[INPUT FOR THIS TASK]

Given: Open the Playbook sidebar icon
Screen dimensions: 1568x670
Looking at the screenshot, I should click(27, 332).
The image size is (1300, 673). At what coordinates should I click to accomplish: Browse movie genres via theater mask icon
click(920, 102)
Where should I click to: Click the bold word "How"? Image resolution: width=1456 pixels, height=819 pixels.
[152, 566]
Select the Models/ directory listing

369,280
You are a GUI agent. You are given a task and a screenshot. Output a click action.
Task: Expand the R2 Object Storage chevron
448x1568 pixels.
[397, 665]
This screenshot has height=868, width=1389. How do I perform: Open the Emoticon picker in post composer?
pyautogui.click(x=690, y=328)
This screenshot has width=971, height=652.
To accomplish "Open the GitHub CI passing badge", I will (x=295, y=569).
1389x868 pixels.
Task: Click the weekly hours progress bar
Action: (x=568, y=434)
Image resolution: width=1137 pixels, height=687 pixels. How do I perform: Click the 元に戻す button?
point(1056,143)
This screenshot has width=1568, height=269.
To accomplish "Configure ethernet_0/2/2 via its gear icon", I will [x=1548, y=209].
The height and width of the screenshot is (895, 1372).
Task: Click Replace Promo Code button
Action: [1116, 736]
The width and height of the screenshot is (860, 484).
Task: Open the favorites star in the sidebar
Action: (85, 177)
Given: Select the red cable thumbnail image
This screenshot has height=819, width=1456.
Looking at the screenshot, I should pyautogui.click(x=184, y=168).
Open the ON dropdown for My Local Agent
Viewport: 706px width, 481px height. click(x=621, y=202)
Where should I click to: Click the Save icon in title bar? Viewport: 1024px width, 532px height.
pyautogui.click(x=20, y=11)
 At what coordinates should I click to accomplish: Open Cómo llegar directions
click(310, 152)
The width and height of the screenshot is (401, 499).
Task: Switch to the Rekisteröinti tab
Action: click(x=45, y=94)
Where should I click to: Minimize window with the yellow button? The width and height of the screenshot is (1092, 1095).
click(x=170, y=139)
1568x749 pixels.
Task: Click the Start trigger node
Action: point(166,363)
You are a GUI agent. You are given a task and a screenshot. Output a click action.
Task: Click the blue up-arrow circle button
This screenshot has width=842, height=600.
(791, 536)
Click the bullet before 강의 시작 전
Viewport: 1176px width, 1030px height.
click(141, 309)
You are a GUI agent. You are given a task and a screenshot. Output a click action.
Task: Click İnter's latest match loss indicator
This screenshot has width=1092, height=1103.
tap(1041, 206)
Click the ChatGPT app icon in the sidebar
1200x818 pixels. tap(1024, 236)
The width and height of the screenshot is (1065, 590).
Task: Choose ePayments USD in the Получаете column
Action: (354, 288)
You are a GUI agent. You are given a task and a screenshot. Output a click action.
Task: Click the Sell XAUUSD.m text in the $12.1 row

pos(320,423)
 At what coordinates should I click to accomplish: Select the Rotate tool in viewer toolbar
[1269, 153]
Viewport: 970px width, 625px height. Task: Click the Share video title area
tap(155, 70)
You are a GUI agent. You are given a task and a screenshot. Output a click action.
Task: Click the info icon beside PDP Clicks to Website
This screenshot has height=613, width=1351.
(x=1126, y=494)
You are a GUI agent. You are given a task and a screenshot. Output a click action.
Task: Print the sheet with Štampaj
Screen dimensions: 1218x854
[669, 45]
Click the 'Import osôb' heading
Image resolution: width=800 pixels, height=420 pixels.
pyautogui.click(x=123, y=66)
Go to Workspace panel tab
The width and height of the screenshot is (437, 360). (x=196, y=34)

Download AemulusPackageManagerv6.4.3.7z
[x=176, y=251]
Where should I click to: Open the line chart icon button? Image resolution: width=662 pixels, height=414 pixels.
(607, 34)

[/INPUT FOR THIS TASK]

▸ **WHAT IS BEING ASKED**: Preserving every character, copy the records above out again.

▸ **TASK OUTPUT**:
Given: Open the Playbook sidebar icon
Screen dimensions: 1568x670
Looking at the screenshot, I should click(27, 332).
The image size is (1300, 673). At what coordinates should I click to accomplish: Browse movie genres via theater mask icon
click(920, 102)
Where should I click to: Click the bold word "How"? Image resolution: width=1456 pixels, height=819 pixels.
[152, 566]
Select the Models/ directory listing

369,280
You are a GUI agent. You are given a task and a screenshot. Output a click action.
Task: Expand the R2 Object Storage chevron
448x1568 pixels.
[397, 665]
This screenshot has height=868, width=1389. How do I perform: Open the Emoticon picker in post composer?
pyautogui.click(x=690, y=328)
This screenshot has width=971, height=652.
To accomplish "Open the GitHub CI passing badge", I will (x=295, y=569).
1389x868 pixels.
Task: Click the weekly hours progress bar
Action: (x=568, y=434)
Image resolution: width=1137 pixels, height=687 pixels. How do I perform: Click the 元に戻す button?
point(1056,143)
This screenshot has width=1568, height=269.
To accomplish "Configure ethernet_0/2/2 via its gear icon", I will [x=1548, y=209].
The height and width of the screenshot is (895, 1372).
Task: Click Replace Promo Code button
Action: [1116, 736]
The width and height of the screenshot is (860, 484).
Task: Open the favorites star in the sidebar
Action: (85, 177)
Given: Select the red cable thumbnail image
This screenshot has height=819, width=1456.
Looking at the screenshot, I should pyautogui.click(x=184, y=168).
Open the ON dropdown for My Local Agent
Viewport: 706px width, 481px height. click(x=621, y=202)
Where should I click to: Click the Save icon in title bar? Viewport: 1024px width, 532px height.
pyautogui.click(x=20, y=11)
 At what coordinates should I click to accomplish: Open Cómo llegar directions
click(310, 152)
The width and height of the screenshot is (401, 499).
Task: Switch to the Rekisteröinti tab
Action: click(x=45, y=94)
Where should I click to: Minimize window with the yellow button? The width and height of the screenshot is (1092, 1095).
click(x=170, y=139)
1568x749 pixels.
Task: Click the Start trigger node
Action: point(166,363)
You are a GUI agent. You are given a task and a screenshot. Output a click action.
Task: Click the blue up-arrow circle button
This screenshot has width=842, height=600.
(791, 536)
Click the bullet before 강의 시작 전
Viewport: 1176px width, 1030px height.
click(141, 309)
You are a GUI agent. You are given a task and a screenshot. Output a click action.
Task: Click İnter's latest match loss indicator
This screenshot has width=1092, height=1103.
tap(1041, 206)
Click the ChatGPT app icon in the sidebar
1200x818 pixels. tap(1024, 236)
The width and height of the screenshot is (1065, 590).
Task: Choose ePayments USD in the Получаете column
Action: (354, 288)
You are a GUI agent. You are given a task and a screenshot. Output a click action.
Task: Click the Sell XAUUSD.m text in the $12.1 row

pos(320,423)
 At what coordinates should I click to accomplish: Select the Rotate tool in viewer toolbar
[1269, 153]
Viewport: 970px width, 625px height. Task: Click the Share video title area
tap(155, 70)
You are a GUI agent. You are given a task and a screenshot. Output a click action.
Task: Click the info icon beside PDP Clicks to Website
This screenshot has height=613, width=1351.
(x=1126, y=494)
You are a GUI agent. You are given a task and a screenshot. Output a click action.
Task: Print the sheet with Štampaj
Screen dimensions: 1218x854
[669, 45]
Click the 'Import osôb' heading
Image resolution: width=800 pixels, height=420 pixels.
pyautogui.click(x=123, y=66)
Go to Workspace panel tab
The width and height of the screenshot is (437, 360). (x=196, y=34)

Download AemulusPackageManagerv6.4.3.7z
[x=176, y=251]
Where should I click to: Open the line chart icon button? Image resolution: width=662 pixels, height=414 pixels.
(607, 34)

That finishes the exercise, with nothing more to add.